Ebbrezze
Il mio primo assaggio di Sandro de Bruno è già epico, un Soave Superiore 2013. È una bottiglia che mi porta un amico scegliendola per cena, ma di Sandro de Bruno ho già sentito parlare, e sempre positivamente.
Parlo di questo calice un po’ d’impatto, con la voglia di buttare giù due righe qui, visto che ultimamente il tempo per scrivere è stato poco (news e cambiamenti in corso!). Era il calice giusto per prendersi il tempo di farlo.
Il tempo di versarlo nel calice, alla cieca, e già suscita curiosità per il suo colore intenso dai toni ambrati. In trenta secondi di naso sembra già dire “keep calm and sit down”, come amano fare quei vini che non ammettono degustazioni veloci e sbrigative. Che ti ricordano in effetti cosa c’è di bello nella degustazione del vino, che sappiamo essere quasi una forma d’arte più che semplice tecnica.
Ho l’impressione che vini come questo vadano comunque al di là di qualunque aggettivo a cui solitamente ci si affida per cercare di descriverlo con più entusiasmo possibile. Certi vini a mio avviso sono quasi più evocativi, e le prime parole con cui ti viene da descriverli sono per lo più delle immagini o dei ricordi.
Ecco, a me questo ha ricordato il Soave Superiore di Sandro de Bruno. Un attimo di imbrunire di quasi fine estate. Il calore del sole che tramonta, la brezza fresca che sale, un pizzico di sale di mare che ti rimane attaccato sulla pelle. Un sorso di tempo, un’ebbrezza.
Questo calice cade al momento giusto, e sono contento di averlo assaggiato.
Ora però ci tengo a dire lo stesso anche un po’ di quegli aggettivi che son tanto belli da usare per parlare di un vino!
Raffinata mineralità
Questo bellissimo Soave di Sandro de Bruno a mio avviso sprigiona una mineralità che potrebbe essere quasi definita raffinata. Nel suo essere esplosiva e immediata, si prende comunque la briga di rivelarsi nel calice con grande finezza, costanza e lunghezza. Il richiamo alle note di salsedine è un tocco squisito che contrasta l’impattante nota di albicocca candita, sentore che introduce e pervade lungamente il calice. E ancora: zafferano ed altre spezie, toni agrumati e un leggero sottobosco. Tutti gli accenni terziari – è un 2013 – si aprono precisi e graduali.
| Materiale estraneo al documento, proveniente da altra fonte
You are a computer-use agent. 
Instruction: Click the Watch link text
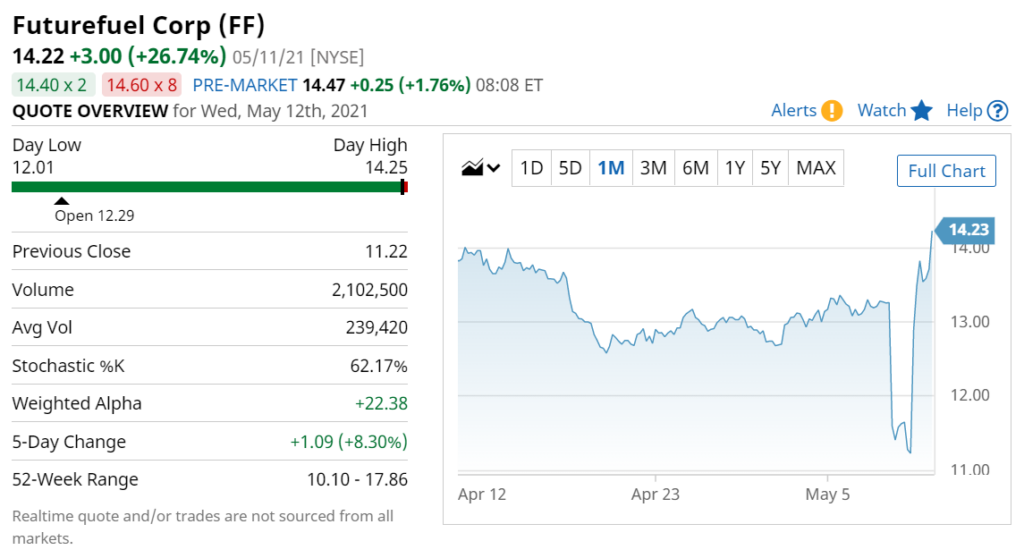(x=882, y=110)
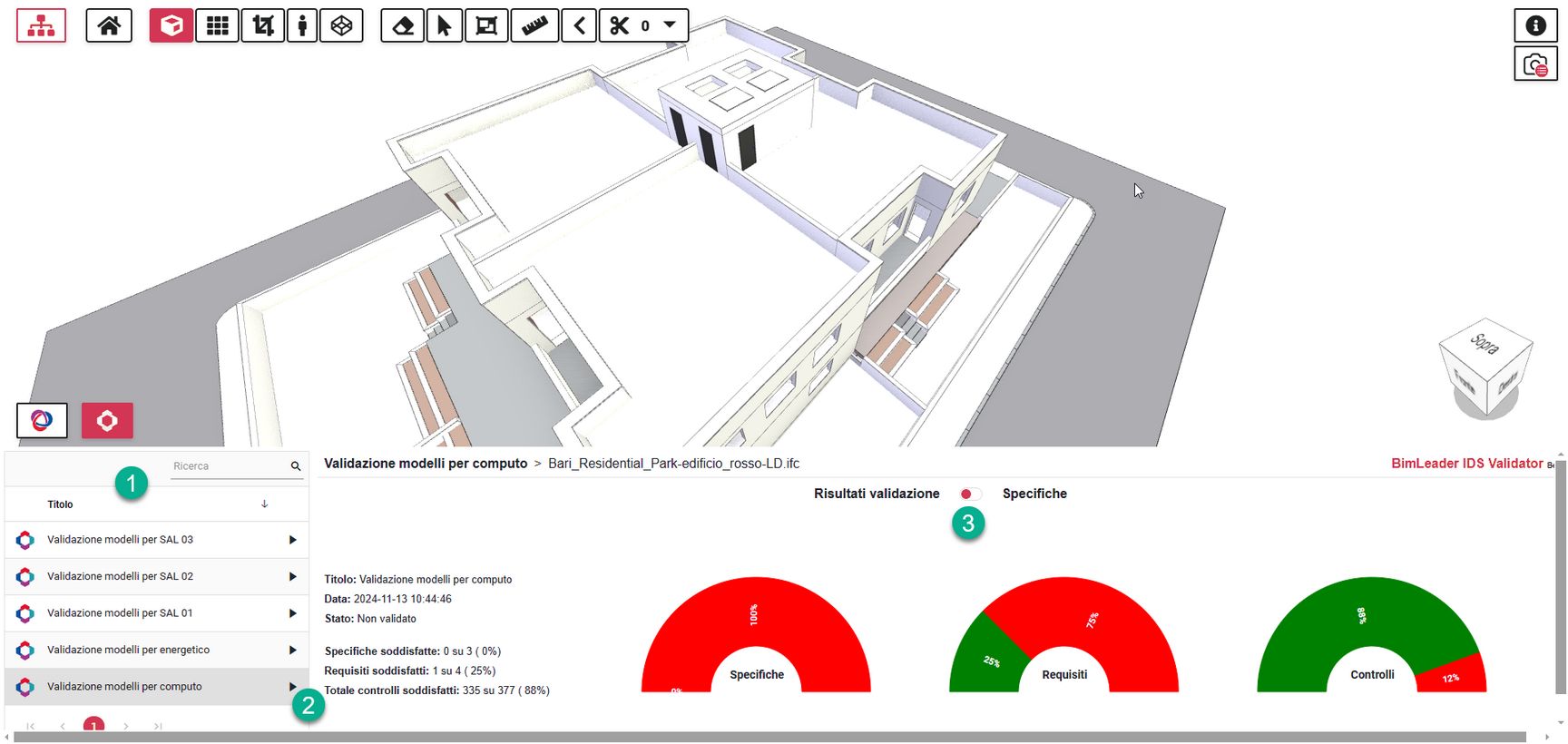Expand Validazione modelli per energetico arrow

(x=292, y=650)
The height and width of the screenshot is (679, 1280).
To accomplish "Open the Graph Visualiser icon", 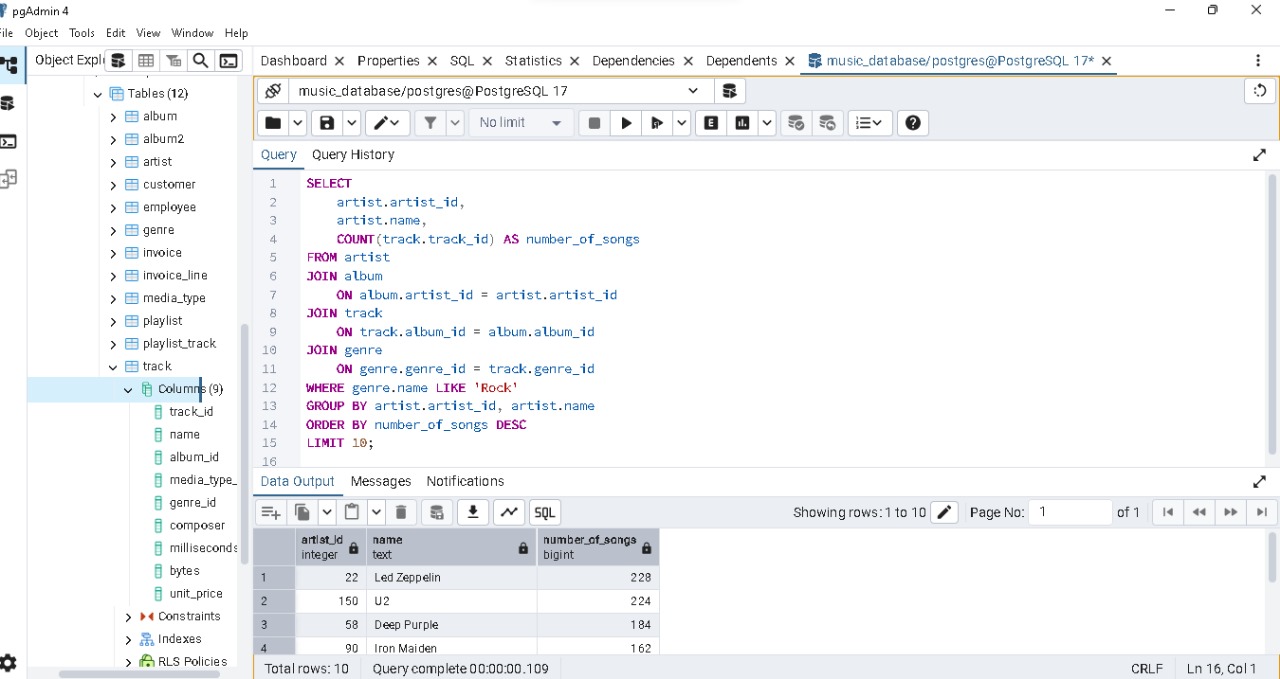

Infine il palato, fresco ed equilibrato, conferma le espressioni olfattive lasciando un tocco finale quasi mediterraneo.
Il trasporto è inevitabile quando si degustano vini come questo!
Una piccola considerazione sulla Garganega è doverosa: un vitigno davvero polivalente, che sa regalare grandi espressioni di territorio. Non teme nemmeno il passare del tempo, e anzi è proprio il tempo che talvolta sa dare il tocco finale prezioso completando un buon lavoro fatto prima in vigna e cantina. E se in questo caso consideriamo il lavoro di Sandro de Bruno, non possiamo che lodarlo. Per me è stato un calice introduttivo al suo stile, che mi ha sicuramente invogliato ed incuriosito ad andare a trovarlo in cantina!
E voi conoscevate questa realtà? Alla prossima!